The Republicans have the money. They can fund the ads. And by the time an honest man or woman has deconstructed the bullshit, and shown the Republicans to be liars, the Kerry campaign or some other Section 527 outfit doesn't have the money to run ads correcting the lies. Thus the lies become truth. Sorry to be a pessimist. I've been getting more and more concerned about this lately, and I haven't seen anything to make me feel better.

The only thing that does cheer me is the total ineptness of the Bush responses to Kerry's public statements. Eventually, though, Bush is going to get the upper hand, just because he has $100 million dollars and can afford to run ad after ad until John Kerry runs out of money. Josh Marshall has a potential solution to this; I hope he's right, and I hope that the media and public pick up on it. This country cannot afford another Bush presidency.

Talking Points Memo: by Joshua Micah Marshall:

Let me follow up on last night's post on the surreal shamelessness of the president's new TV ad.

As we noted, the new ad uses a very strained argument to allege that Kerry opposed an increase in military combat pay when in fact the White House was caught red-handed and quite publicly trying to cut combat pay for troops in Afghanistan and Iraq only a few months ago.

I mean, how do you top that?

One could speculate about some weird sort of projection. A more likely possibility is that they're accusing Kerry first of that which they were in fact first guilty as a way of innoculating themselves.

All intriguing theories. But I suspect the reality is more banal. They just don't care.

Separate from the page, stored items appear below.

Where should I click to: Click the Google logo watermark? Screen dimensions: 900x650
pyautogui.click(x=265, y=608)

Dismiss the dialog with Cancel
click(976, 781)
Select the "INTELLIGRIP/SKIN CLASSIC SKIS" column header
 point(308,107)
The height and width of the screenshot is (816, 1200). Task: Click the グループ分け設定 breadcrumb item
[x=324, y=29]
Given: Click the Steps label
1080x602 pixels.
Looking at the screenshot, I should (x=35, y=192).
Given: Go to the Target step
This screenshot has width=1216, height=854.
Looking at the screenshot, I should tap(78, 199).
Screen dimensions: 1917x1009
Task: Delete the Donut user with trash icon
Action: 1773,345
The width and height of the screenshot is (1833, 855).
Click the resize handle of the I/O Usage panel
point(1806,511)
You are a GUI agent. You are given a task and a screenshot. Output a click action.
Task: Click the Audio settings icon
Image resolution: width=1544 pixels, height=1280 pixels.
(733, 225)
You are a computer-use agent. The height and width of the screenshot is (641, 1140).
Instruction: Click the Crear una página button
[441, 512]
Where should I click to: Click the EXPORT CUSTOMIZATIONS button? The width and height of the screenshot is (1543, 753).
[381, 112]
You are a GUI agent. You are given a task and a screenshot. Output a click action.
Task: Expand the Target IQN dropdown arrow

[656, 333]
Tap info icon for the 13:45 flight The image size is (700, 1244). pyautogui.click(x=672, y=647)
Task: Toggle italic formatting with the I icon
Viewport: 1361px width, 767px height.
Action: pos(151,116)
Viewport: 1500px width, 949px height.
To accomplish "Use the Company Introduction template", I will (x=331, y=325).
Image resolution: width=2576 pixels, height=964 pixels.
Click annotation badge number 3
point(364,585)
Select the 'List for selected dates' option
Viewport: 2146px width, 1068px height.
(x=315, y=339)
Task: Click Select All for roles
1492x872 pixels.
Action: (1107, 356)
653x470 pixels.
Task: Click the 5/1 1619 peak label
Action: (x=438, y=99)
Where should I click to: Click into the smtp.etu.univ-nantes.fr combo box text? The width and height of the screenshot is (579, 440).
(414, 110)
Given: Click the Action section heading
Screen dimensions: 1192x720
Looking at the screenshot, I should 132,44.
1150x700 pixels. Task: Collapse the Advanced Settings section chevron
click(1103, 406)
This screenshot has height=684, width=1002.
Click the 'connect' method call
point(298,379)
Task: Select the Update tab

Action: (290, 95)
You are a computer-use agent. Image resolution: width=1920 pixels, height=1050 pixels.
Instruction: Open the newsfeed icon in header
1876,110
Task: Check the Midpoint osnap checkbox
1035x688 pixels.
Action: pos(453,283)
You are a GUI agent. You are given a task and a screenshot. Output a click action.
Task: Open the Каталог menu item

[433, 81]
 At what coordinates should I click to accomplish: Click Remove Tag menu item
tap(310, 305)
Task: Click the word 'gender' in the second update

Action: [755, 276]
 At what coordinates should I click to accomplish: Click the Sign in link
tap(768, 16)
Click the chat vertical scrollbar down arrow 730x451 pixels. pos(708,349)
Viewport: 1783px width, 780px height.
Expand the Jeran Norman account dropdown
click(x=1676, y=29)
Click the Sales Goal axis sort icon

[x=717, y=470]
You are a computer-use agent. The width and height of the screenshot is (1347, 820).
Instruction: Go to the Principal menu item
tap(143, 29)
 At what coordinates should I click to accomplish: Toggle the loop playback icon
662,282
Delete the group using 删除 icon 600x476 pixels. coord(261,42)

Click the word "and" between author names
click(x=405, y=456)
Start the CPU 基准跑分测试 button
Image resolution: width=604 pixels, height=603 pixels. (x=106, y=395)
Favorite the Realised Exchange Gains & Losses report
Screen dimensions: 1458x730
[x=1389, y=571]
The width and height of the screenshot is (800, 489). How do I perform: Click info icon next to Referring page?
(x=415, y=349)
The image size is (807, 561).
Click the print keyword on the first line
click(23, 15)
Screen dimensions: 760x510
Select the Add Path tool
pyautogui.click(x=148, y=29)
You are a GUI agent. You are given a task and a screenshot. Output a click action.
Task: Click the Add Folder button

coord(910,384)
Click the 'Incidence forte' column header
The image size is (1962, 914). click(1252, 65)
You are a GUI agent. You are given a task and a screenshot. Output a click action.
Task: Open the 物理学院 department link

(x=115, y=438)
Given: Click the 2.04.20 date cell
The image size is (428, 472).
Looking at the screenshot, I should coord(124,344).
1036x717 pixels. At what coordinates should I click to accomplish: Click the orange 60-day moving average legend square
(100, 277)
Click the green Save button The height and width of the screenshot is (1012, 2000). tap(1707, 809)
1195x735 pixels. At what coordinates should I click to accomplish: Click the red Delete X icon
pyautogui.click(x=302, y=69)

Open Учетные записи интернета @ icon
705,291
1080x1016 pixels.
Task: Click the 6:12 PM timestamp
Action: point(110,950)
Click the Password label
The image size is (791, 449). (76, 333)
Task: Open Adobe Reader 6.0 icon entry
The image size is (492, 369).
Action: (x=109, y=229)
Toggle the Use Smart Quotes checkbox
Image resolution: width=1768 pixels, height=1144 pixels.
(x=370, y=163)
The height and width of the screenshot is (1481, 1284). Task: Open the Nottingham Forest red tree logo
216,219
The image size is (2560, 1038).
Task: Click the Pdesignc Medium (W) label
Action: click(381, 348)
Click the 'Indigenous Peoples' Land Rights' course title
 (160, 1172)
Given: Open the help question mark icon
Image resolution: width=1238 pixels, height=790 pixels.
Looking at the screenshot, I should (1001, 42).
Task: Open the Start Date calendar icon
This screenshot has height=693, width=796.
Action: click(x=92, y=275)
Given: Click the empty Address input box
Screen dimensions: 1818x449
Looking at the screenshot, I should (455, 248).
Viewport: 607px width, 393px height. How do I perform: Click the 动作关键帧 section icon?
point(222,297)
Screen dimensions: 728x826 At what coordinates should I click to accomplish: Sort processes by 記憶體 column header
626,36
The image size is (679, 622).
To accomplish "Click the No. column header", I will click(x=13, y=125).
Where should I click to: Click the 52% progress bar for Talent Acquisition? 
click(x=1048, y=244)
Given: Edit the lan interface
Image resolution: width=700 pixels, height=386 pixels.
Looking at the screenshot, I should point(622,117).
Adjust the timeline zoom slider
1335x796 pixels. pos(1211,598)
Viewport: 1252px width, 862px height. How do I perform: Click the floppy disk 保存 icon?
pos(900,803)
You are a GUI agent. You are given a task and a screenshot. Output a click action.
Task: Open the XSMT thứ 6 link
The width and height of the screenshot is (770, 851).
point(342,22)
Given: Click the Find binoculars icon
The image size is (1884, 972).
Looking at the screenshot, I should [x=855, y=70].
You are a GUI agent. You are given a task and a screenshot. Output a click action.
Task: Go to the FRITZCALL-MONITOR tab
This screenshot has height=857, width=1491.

It's a handy attack. They've got funds to run the ads. And they figure people's memories are short and the press is too lazy or stupid to call them on it.

Clearly, the Kerry campaign should highlight the inaccuracy of the charge. But I think they should be focusing their fire on the shamelessness, the disrespect for the intelligence of the public and the press.

They simply can't stop lying.

That point should be hit again and again and again. And not simply -- or even primarily -- on the narrow point of dishonesty but on the broader issue of disrespect for the people they're communicating with.

'Disrespect' doesn't quite convey the intended message. But it comes close. It may be closer to 'contempt' though I think the attitude is somehow breezier than that. They don't think any rules apply to them.

They want to say up is down. And they're sure they can get away with it because they think the people who are listening are either chumps or that their trust can be exploited endlessly.